Author(s):
Musuraca Gerardo1*, Agostoni Pierfrancesco2, Boldi Emiliano3, Terraneo Clotilde4, Imperadore Ferdinando1 and Del Greco Maurizio1
Affiliation(s):
1Division of Cardiology, S. Maria del Carmine Hospital, Rovereto, Italy
2Divsion of Cardiology, University Medical Center Utrecht, Utrecht, Netherlands
3Division of Cardiology, Clinica S. Rocco di Franciacorta, Ome, Italy
4Division of Cardiology, Policlinico Hospital, Monza, Italy
Dates:
Received: 27 July, 2015; Accepted: 14 August, 2015; Published: 17 August, 2015
*Corresponding author:
Dott Gerardo Musuraca, Division of Cardiology, S Maria del Carmine Hospital, 38068 Rovereto (TN), Italy, Tel: 0039 0464 403428; E-mail: @
Citation:
Gerardo M, Pierfrancesco A, Emiliano B, Clotilde T, Ferdinando I, et al. (2015) Mitral Valve Obstruction and Pulmonary Hypertension Caused by a Giant Left Atrial Myxoma Prolapsing in the Left Ventricle. J Cardiovasc Med Cardiol 2(2): 016-017. DOI: 10.17352/2455-2976.000015
Copyright:
© 2015 Gerardo M, et al. This is an open-access article distributed under the terms of the Creative Commons Attribution License, which permits unrestricted use, distribution, and reproduction in any medium, provided the original author and source are credited.

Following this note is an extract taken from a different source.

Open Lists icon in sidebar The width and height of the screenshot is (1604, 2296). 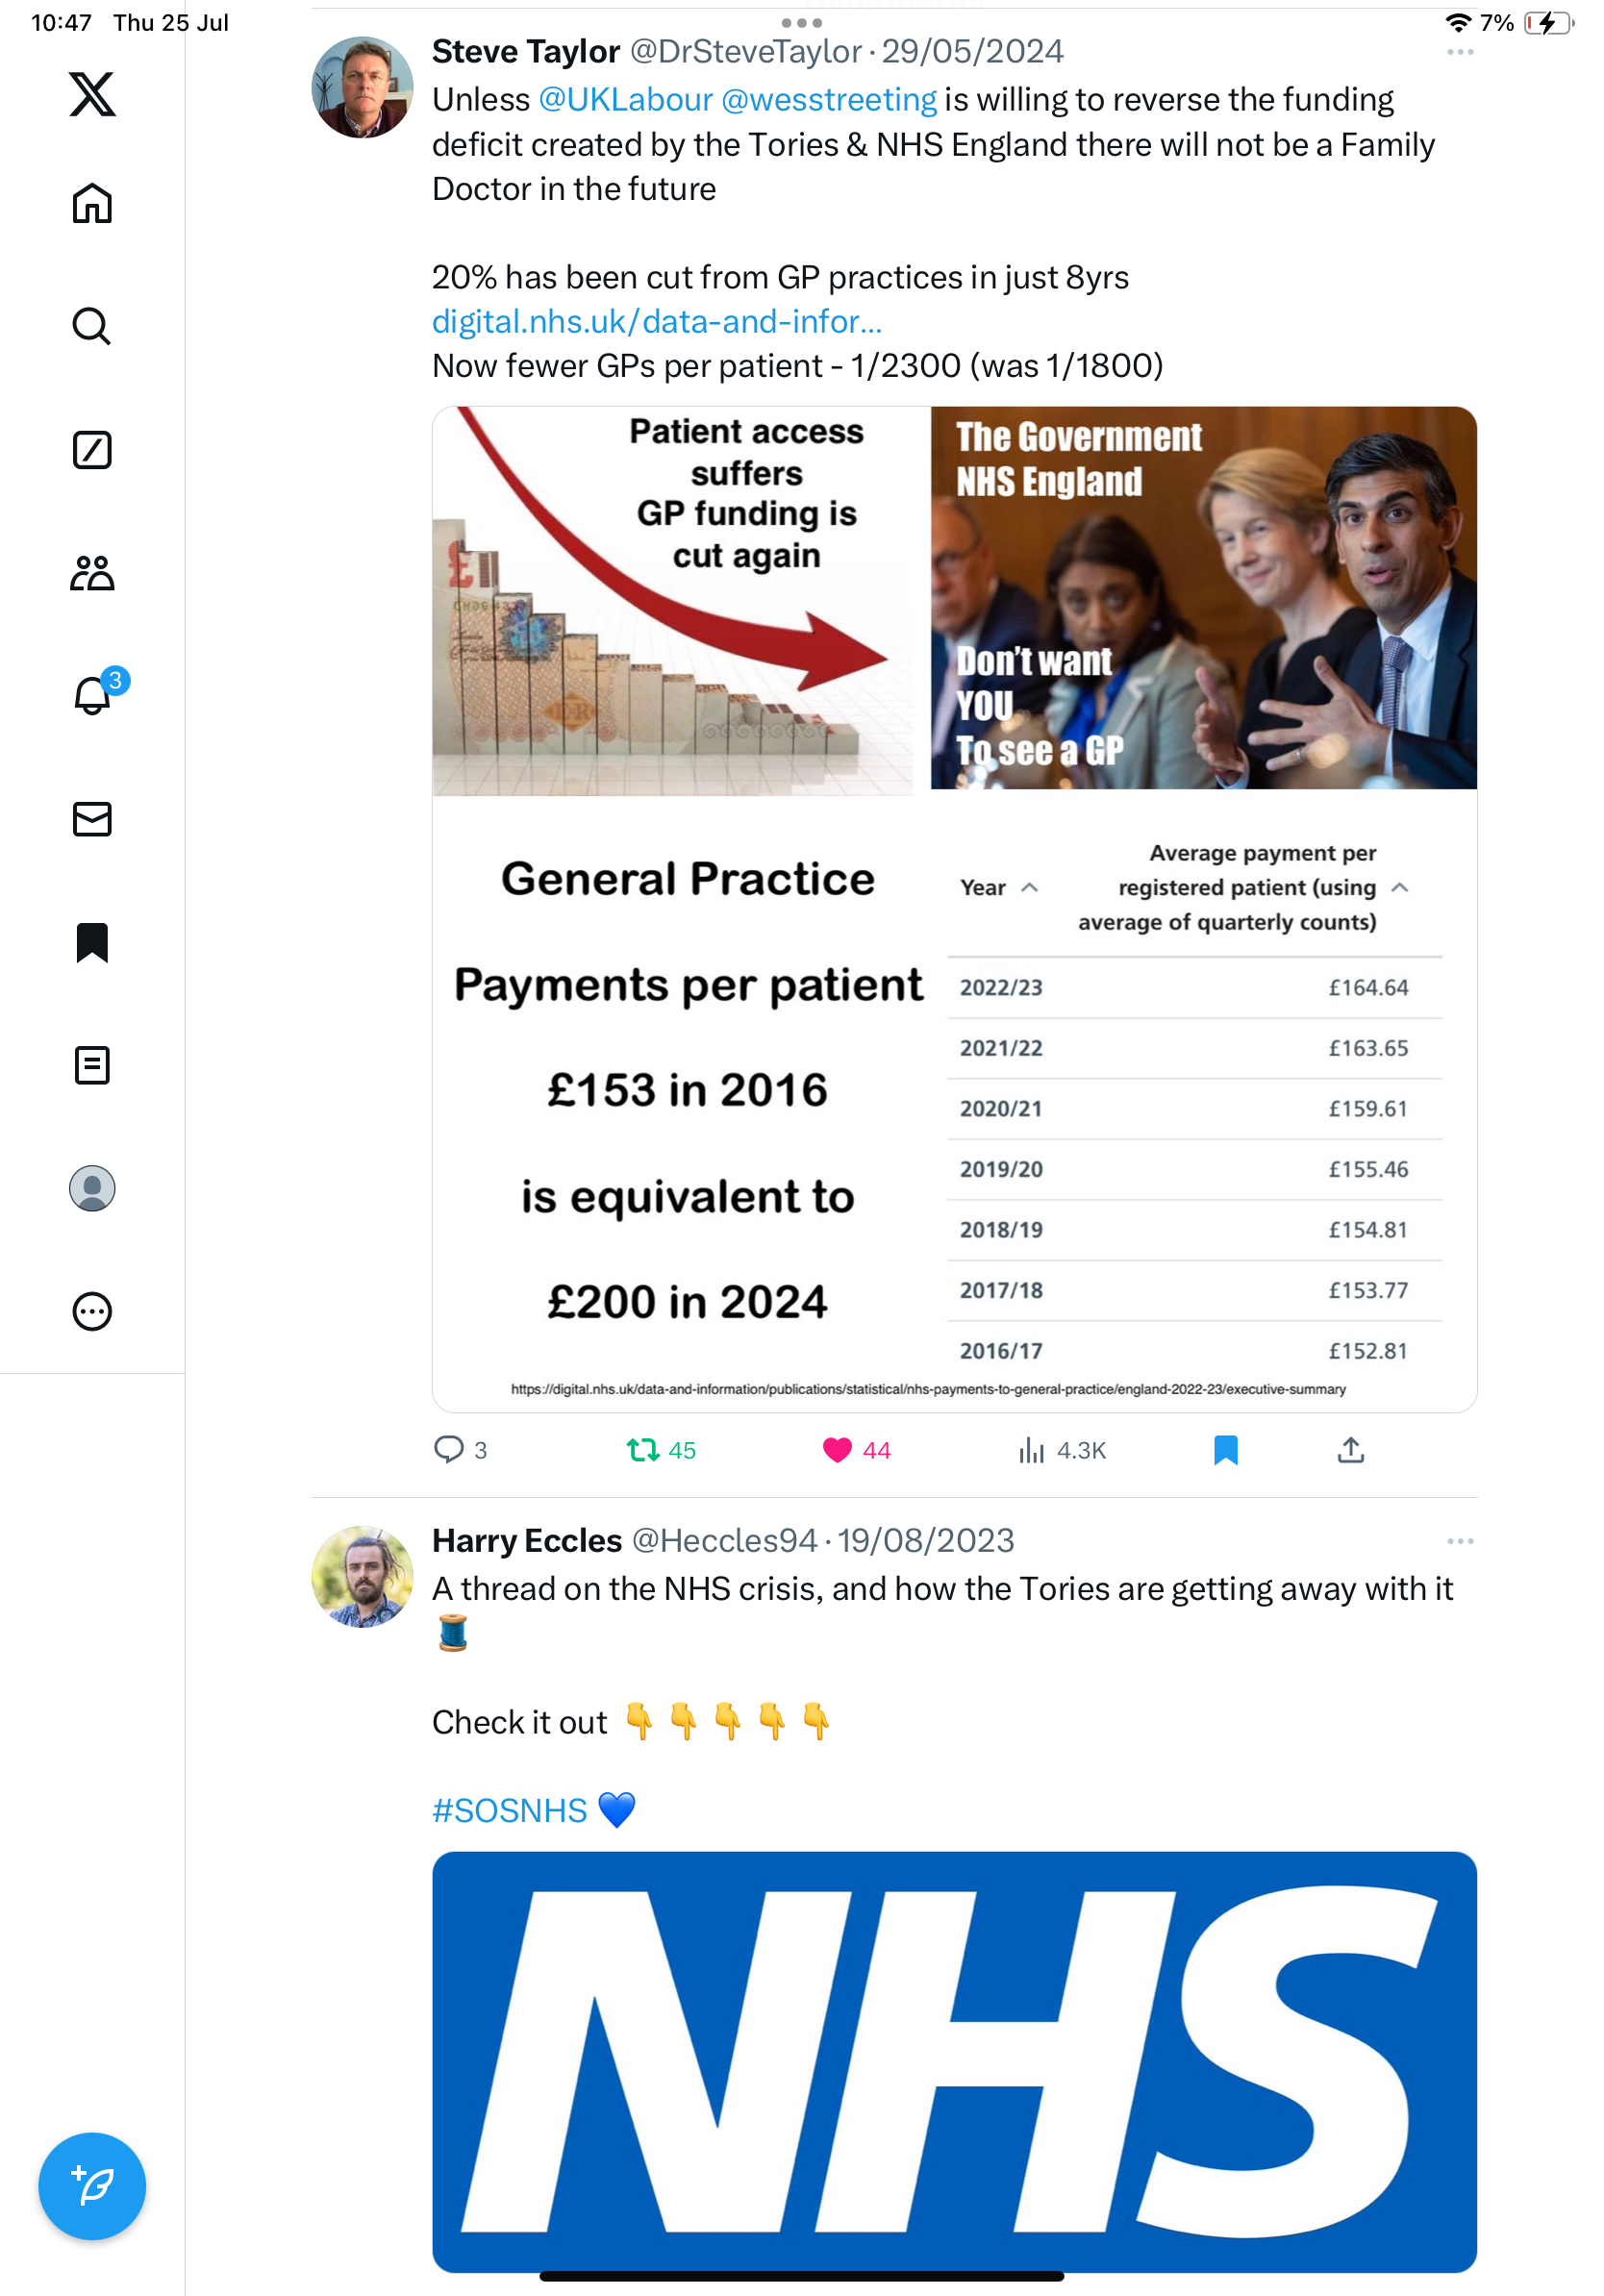(x=92, y=1065)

Atrial myxomas are the most common primary cardiac tumors to diagnose. They are benign and have variable presentation. They have an excellent prognosis following surgical excision. We report a case of a 60 year old female who presented with initial signs of both right and left heart failure, fever and cough. Auscultation of the heart revealed an apical mid diastolic murmur. Trans-thoracic and trans-esophageal echocardiography revealed a pedunculated, giant left atrial myxoma that prolapsed through the mitral valve into the left ventricle in diastole producing functional mitral valve stenosis. The patient underwent a successful surgical excision of the tumor. The diagnosis and management of atrial myxomas is here reviewed.

Learning Objective

Atrial myxomas are benign and have variable presentation. They have an excellent prognosis following complete surgical excision if the diagnosis is early.

Obiective

The diagnosis and management of atrial myxomas is here reviewed.

Introduction

Atrial myxomas are the most common primary cardiac tumors to diagnose. They are benign and have variable presentation. They have an excellent prognosis following surgical excision. We report a case of a 60 year old female who presented with initial signs of both right and left heart failure, fever and cough. Auscultation of the heart revealed an apical mid diastolic murmur. Trans-thoracic and trans-esophageal echocardiography revealed a pedunculated, giant left atrial myxoma that prolapsed through the mitral valve into the left ventricle in diastole producing functional mitral valve stenosis. The patient underwent a successful surgical excision of the tumor. The diagnosis and management of atrial myxomas is here reviewed.

Case Report

We describe a case of an unusually giant left atrial myxoma in a 60-year-old woman that led to pulmonary hypertension and mimicking mitral valve functional obstruction. Shortness of breath, easy fatigability with minimal exertion, chest pain or other symptoms were absent in our case. Trans-thoracic (TTE) and trans-esophageal echocardiogram (TEE) revealed a left atrial (LA) giant mass attached to the atrial septum (Figures 1-3) obstructing flow at the level of the mitral valve during diastole, moderate pulmonary hypertension and normal left ventricular systolic function. The patient underwent surgery with cardiopulmonary bypass under moderate systemic hypothermia, with a tumor measuring 7.6 x 5 x 3.2 cm (Figure 1) resected via a trans-septal approach, following which the septum was reconstructed with a Dacron patch. Post-operative course was uneventful and the patient was discharged one week later. Pathology report confirmed atrial myxoma.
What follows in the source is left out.